Are We on the Right Way for Evaluating Large Vision-Language Models?

Large vision-language models (LVLMs) have recently achieved rapid progress, sparking numerous studies to evaluate their multi-modal capabilities. However, we dig into current evaluation works and identify two primary issues: 1) Visual content is unnecessary for many samples. The answers can be directly inferred from the questions and options, or the world knowledge embedded in LLMs. This phenomenon is prevalent across current benchmarks. For instance, GeminiPro achieves 42.9% on the MMMU benchmark without any visual input, and outperforms the random choice baseline across six benchmarks over 20% on average. 2) Unintentional data leakage exists in LLM and LVLM training. LLM and LVLM could still answer some visual-necessary questions without visual content, indicating the memorizing of these samples within large-scale training data. For example, Sphinx-X-MoE gets 43.6% on MMMU without accessing images, surpassing its LLM backbone with 17.9%. Both problems lead to misjudgments of actual multi-modal gains and potentially misguide the study of LVLM. To this end, we present MMStar, an elite vision-indispensable multi-modal benchmark comprising 1,500 samples meticulously selected by humans. MMStar benchmarks 6 core capabilities and 18 detailed axes, aiming to evaluate LVLMs' multi-modal capacities with carefully balanced and purified samples. These samples are first roughly selected from current benchmarks with an automated pipeline, human review is then involved to ensure each curated sample exhibits visual dependency, minimal data leakage, and requires advanced multi-modal capabilities. Moreover, two metrics are developed to measure data leakage and actual performance gain in multi-modal training. We evaluate 16 leading LVLMs on MMStar to assess their multi-modal capabilities, and on 7 benchmarks with the proposed metrics to investigate their data leakage and actual multi-modal gain.

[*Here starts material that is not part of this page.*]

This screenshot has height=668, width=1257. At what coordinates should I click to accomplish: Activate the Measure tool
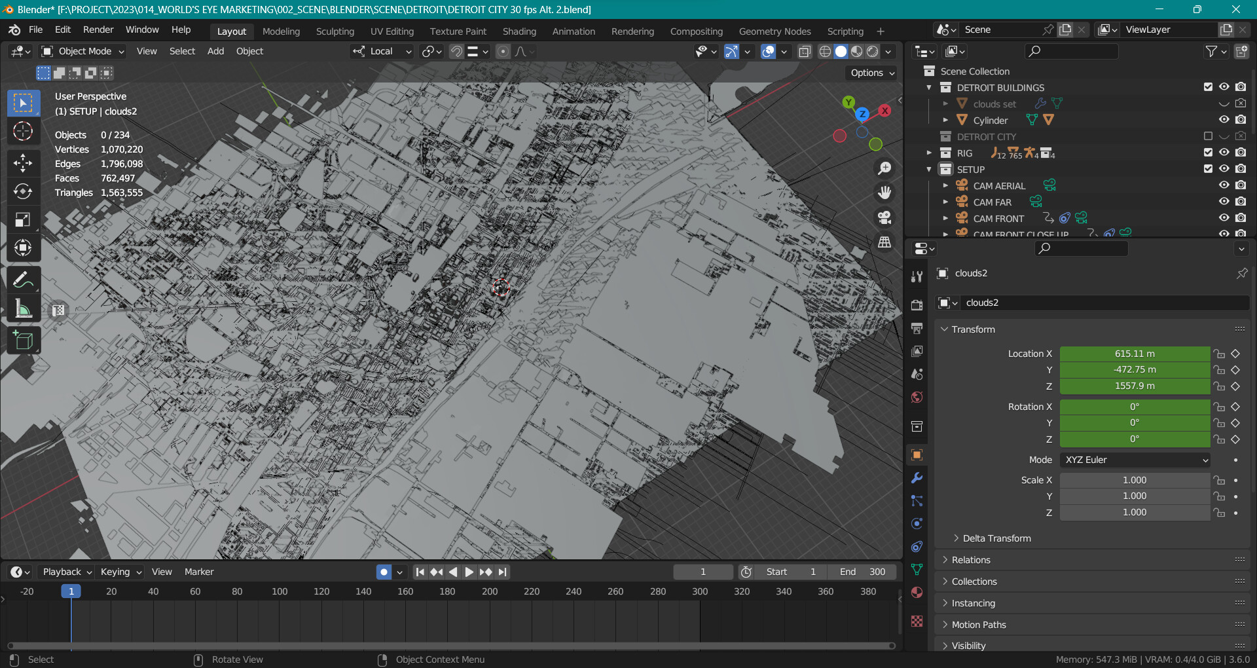23,309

翻译：大型视觉-语言模型（LVLMs）近期取得了快速进展，催生了大量评估其多模态能力的研究。然而，通过深入分析现有评估工作，我们发现了两个主要问题：1）许多样本中视觉内容并非必要。答案可直接从问题与选项中推断得出，或依赖嵌入在大型语言模型中的世界知识。这种现象在当前基准测试中普遍存在。例如，GeminiPro 在 MMMU 基准测试中无需任何视觉输入即可达到 42.9% 的准确率，并在六个基准测试中平均超过随机选择基线 20% 以上。2）LLM 和 LVLM 训练中存在无意的数据泄露。即使没有视觉内容，LLM 和 LVLM 仍能回答部分视觉必需的样本，这表明大规模训练数据中已记忆了这些样本。例如，Sphinx-X-MoE 在不访问图像的情况下于 MMMU 上获得 43.6% 的准确率，超越其 LLM 主干模型 17.9%。这两个问题导致对实际多模态增益的误判，并可能误导 LVLM 研究方向。为此，我们提出了 MMStar——一个精选的视觉不可或缺的多模态基准测试，包含 1500 个由人工精心筛选的样本。MMStar 评估 6 项核心能力与 18 个详细维度，旨在通过精心平衡和纯净的样本评估 LVLM 的多模态能力。这些样本首先通过自动化流程从现有基准中粗选，再经人工审核确保每个样本具有视觉依赖性、最小数据泄露并需要高级多模态能力。此外，我们开发了两项指标来衡量多模态训练中的数据泄露与实际性能增益。我们在 MMStar 上评估了 16 个领先 LVLM 的多模态能力，并在 7 个基准测试中利用所提指标探究其数据泄露与实际多模态增益。